:: DOCUMENT SEGMENT ::
::::::
Mill Meads is an area in the borough of Newham in east London, located on the border with Tower Hamlets.

==History==
House Mill is a major Grade I listed building The original tidal mills at this site date back to the Domesday book of 1086, and the present structure of the House Mill was built in 1776 by Daniel Bisson. It was damaged by fire in 1802, and then rebuilt by Philip Metcalfe. The 26-acre area of land opposite the Three Mills, shown in historical surveys as the Three Mills District, once housed a large cooperage producing barrels to support the mills, as well as a wide range of industries, from the manufacture of innovative inks to sugar refining.

The Abbey Mills Pumping Station is a sewage pumping station, designed by engineer Joseph Bazalgette, Edmund Cooper, and architect Charles Driver. It was built between 1865 and 1868.
::::::
:: PROMPT A ::
Render this sentence from the Mill Meads text in Spanish: "The Abbey Mills Pumping Station is a sewage pumping station, designed by engineer Joseph Bazalgette, Edmund Cooper, and architect Charles Driver."
:: PROMPT B ::
Extend the Mill Meads text beyond its final sentence.
::::::
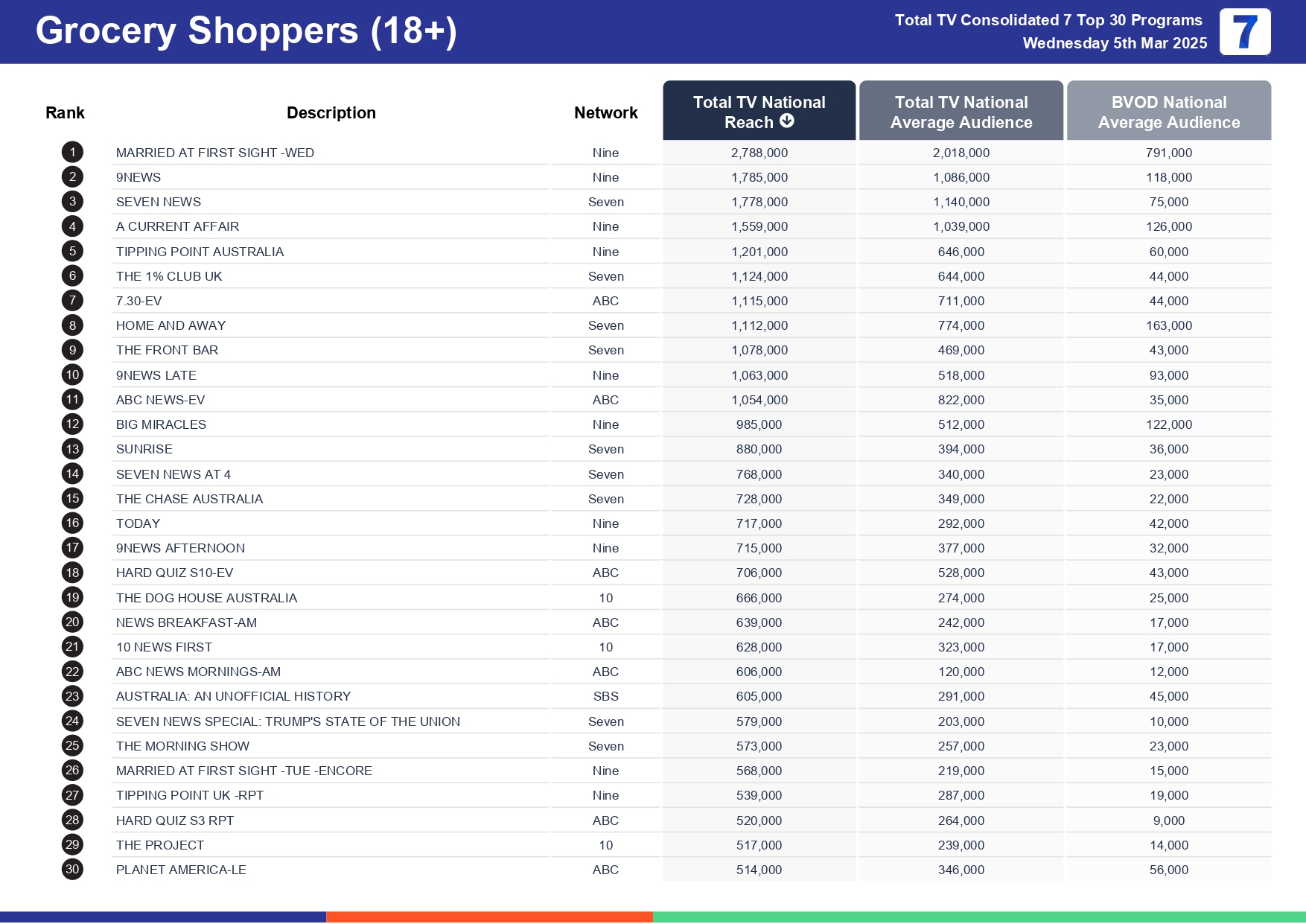Click SBS network cell for Australia: An Unofficial History
1306x924 pixels.
[605, 696]
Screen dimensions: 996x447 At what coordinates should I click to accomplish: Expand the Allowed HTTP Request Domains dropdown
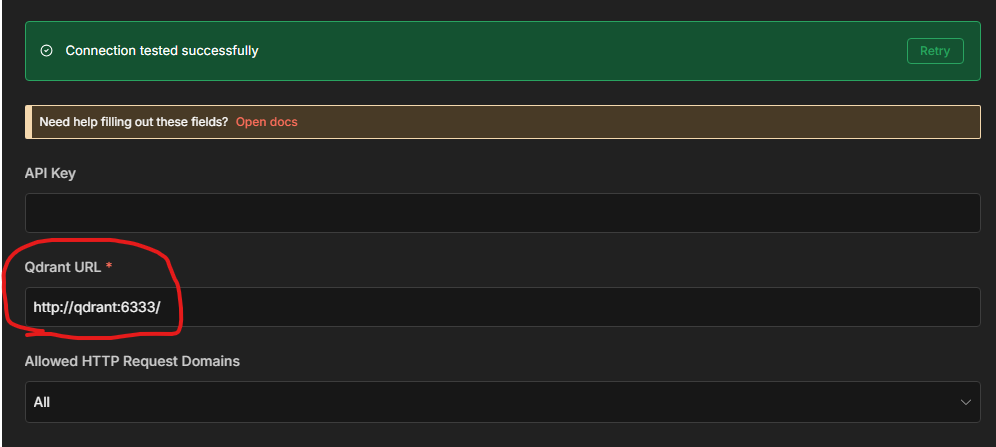pyautogui.click(x=502, y=402)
::::::
:: EXPECTED ANSWER A ::
La estación de bombeo Abbey Mills es una estación de bombeo de aguas residuales, diseñada por el ingeniero Joseph Bazalgette, Edmund Cooper y el arquitecto Charles Driver.

:: EXPECTED ANSWER B ::
In August 2004, the London Development Agency acquired 3 Mills Studios. As parent organisation of the Creative London agency, the LDA's role included supporting business and skills, researching industry needs, and promoting London for film-making.

A business district development known as Sugar House Island (previously announced as Strand East) is planned for the area by Vastint, which is expected will bring 2,500 jobs to the area, as well as waterside homes and amenity. The first homes were expected to go on sale in late 2019.

==Transport==
Abbey Road DLR station is a Docklands Light Railway and is located on the Stratford International extension. It opened on 31 August 2011, over a year late, providing the community new links to the rest of London.